Originally Posted by cwebbie
Nicklaus is a class act. What else is he gunna say? 'Back in my day there were at ileast a few guys that could overcome the pressure of winning majors. Arnie, Gary, Tom, Lee, and Seve didn't just show up and play for second--they came at me with total confidence that they could win, unlike today's 'superstar athletes' that seem content to settle for second place money.'
Jack's humility would never let him come out and say something like that, but I wouldn't be a surprised if that's what he's thinking,
I'm not sure if you're joking or not, but that sounds exactly like something Jack would say, at least after Tiger became a serious rival to his records. IIRC, a few years ago Jack even said that he could have won 25 majors if he had wanted to, but he had other priorities.

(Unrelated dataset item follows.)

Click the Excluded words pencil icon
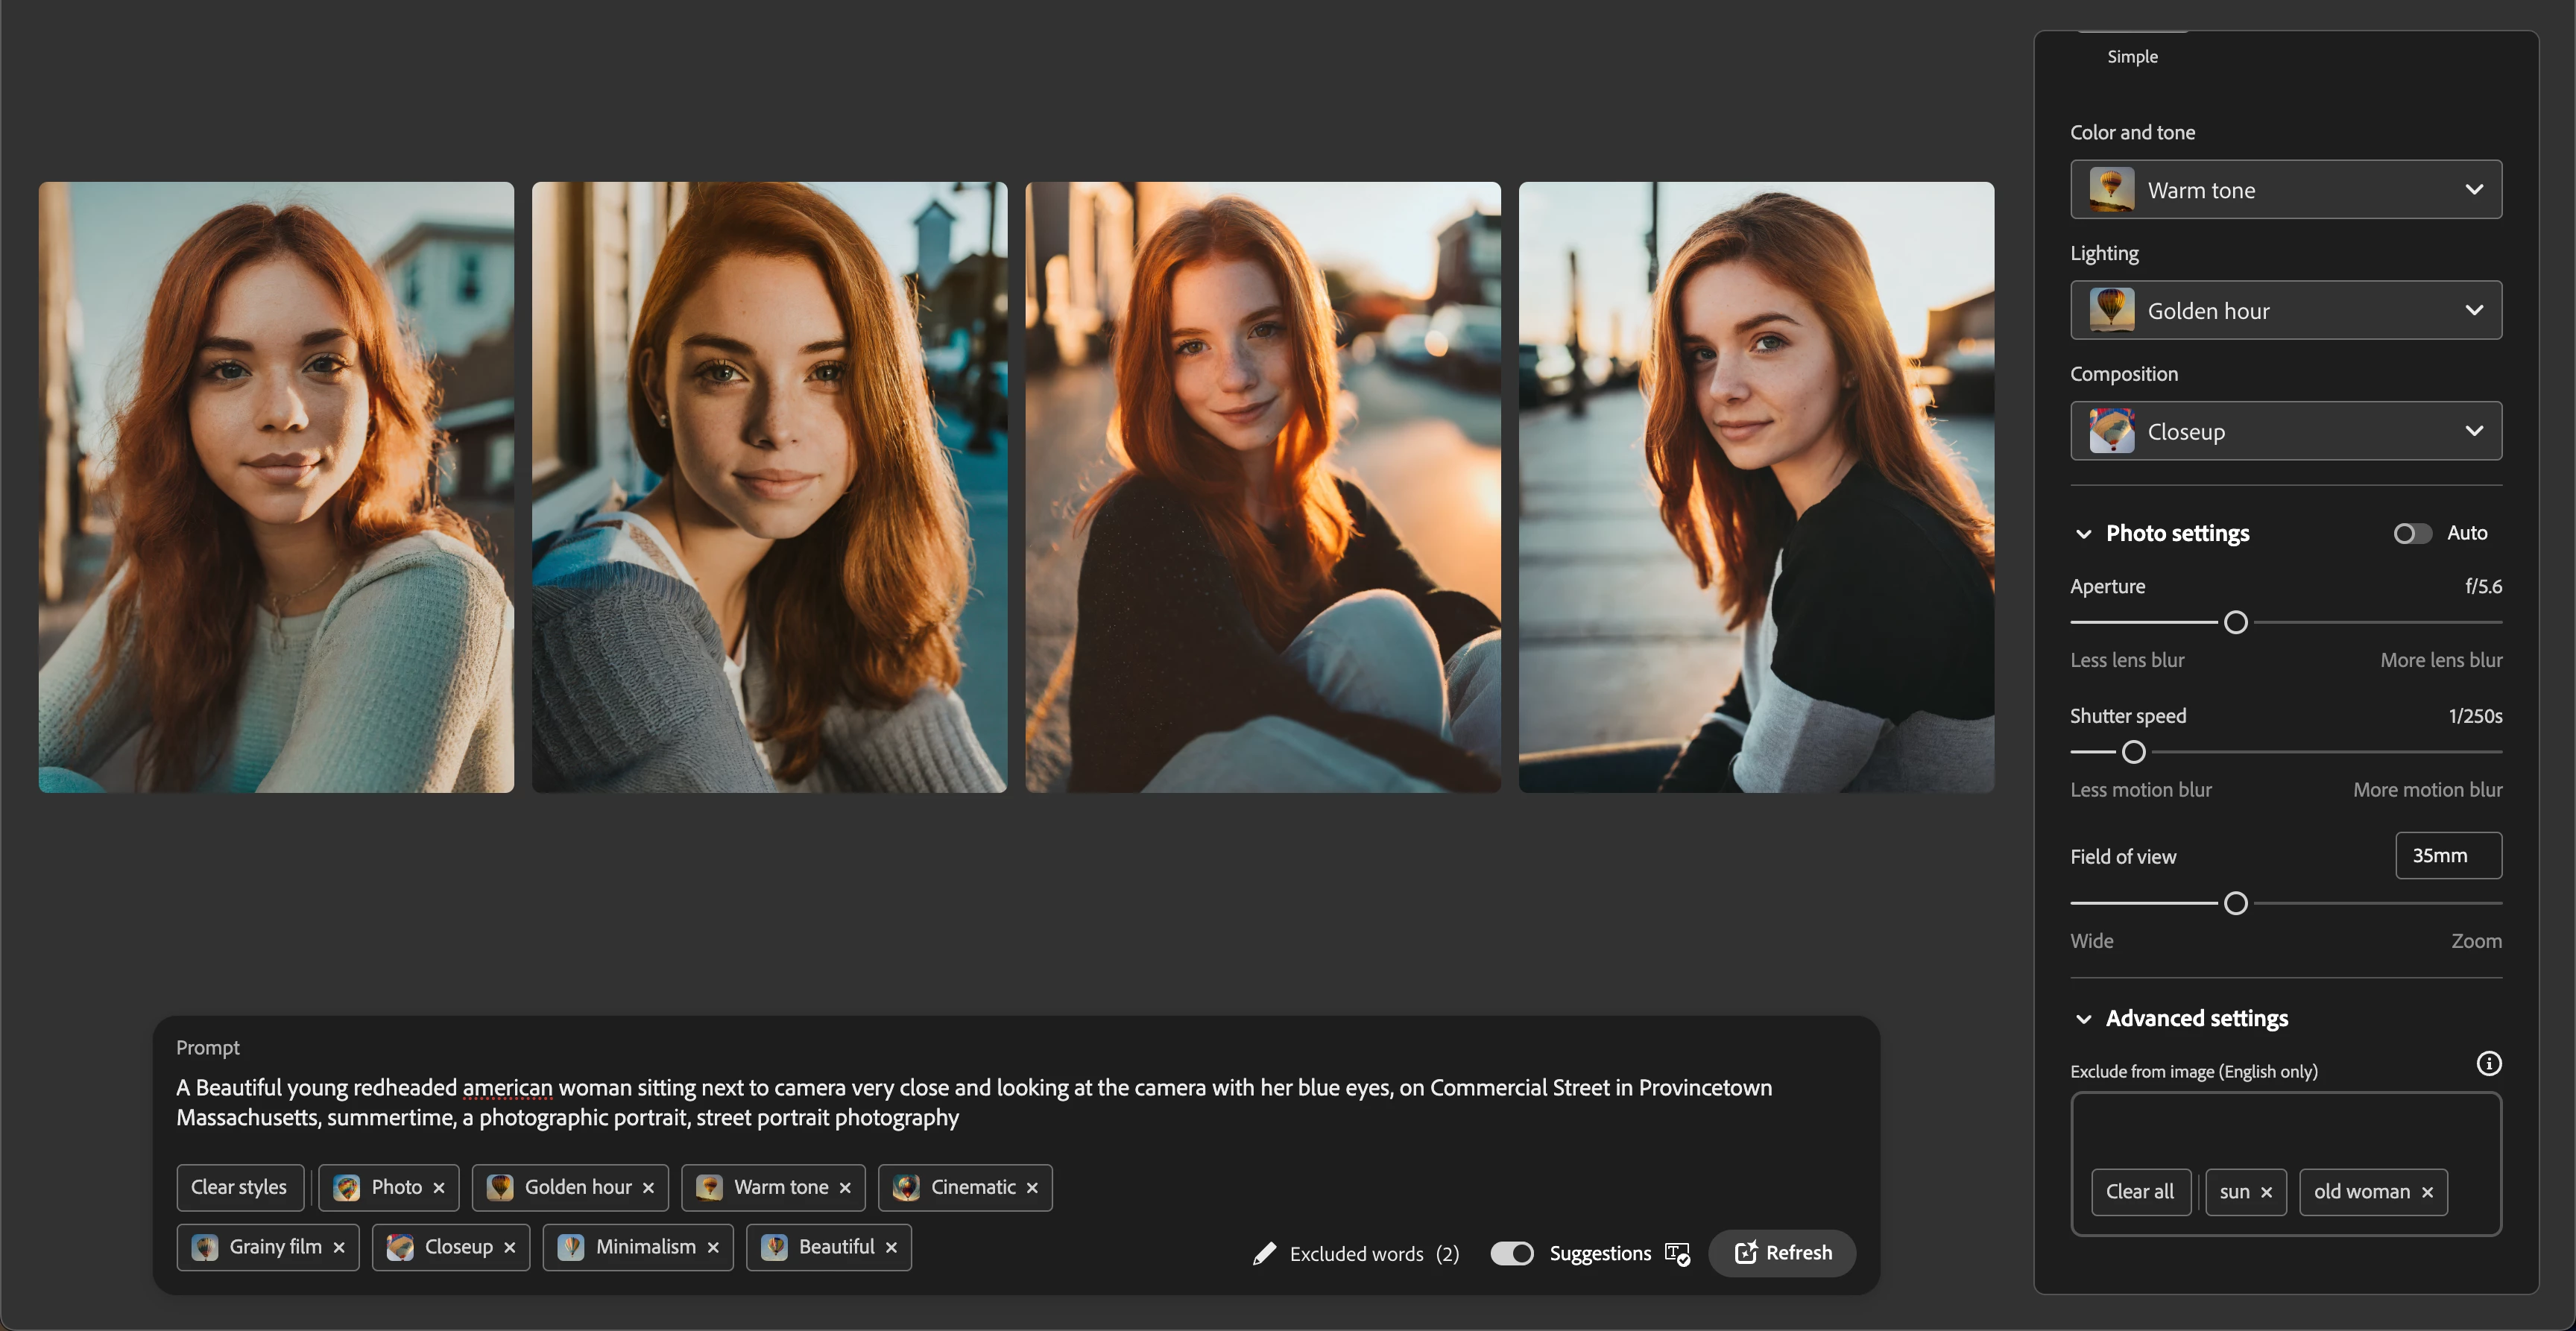This screenshot has width=2576, height=1331. [x=1264, y=1253]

And I have never understood the argument about how big money makes players settle for second. IMO, what big money does is remove the risk of going for the win.
Consider a golfer playing the par-5 18th hole of a hypothetical US Open. He's in the final group, one shot behind the leader, and his playing partner is out of contention, but there are three players in the clubhouse a shot behind him, and three more a shot behind them. If he lays up, he has a good chance of finishing solo second. If he goes for the green, he might make birdie or even eagle, with a chance to win or tie. But he might hit it into the water, and make double bogey or worse, and finish ninth.
If he's playing in 1962, that's a tough choice, because wining the US Open gets you some prestige in the golf world, but it only pays $17,500, which is very nice, but not life changing. On the other hand, ninth place pays only about $1700, which is only a little over one fourth of the median US income for that year. It wouldn't even pay the bills for a pro and his caddie for the season. If you can get a stress-free second place check of $10,500, that might be the way to go.
If he's playing in 2012, there is no question about going for the win. Winning a US Open today not only pays $1.4 million, which is life changing in itself, but it makes you an instant superstar, with appearances on all the talk shows, millions in additional endorsements, etc. And there is really no risk, because even if you miss the shot and finish 9th, you still win over $200,000, nearly four times today's median income, and you get all kinds of exemptions for finishing in the top ten.
So how does the big money make players settle for second?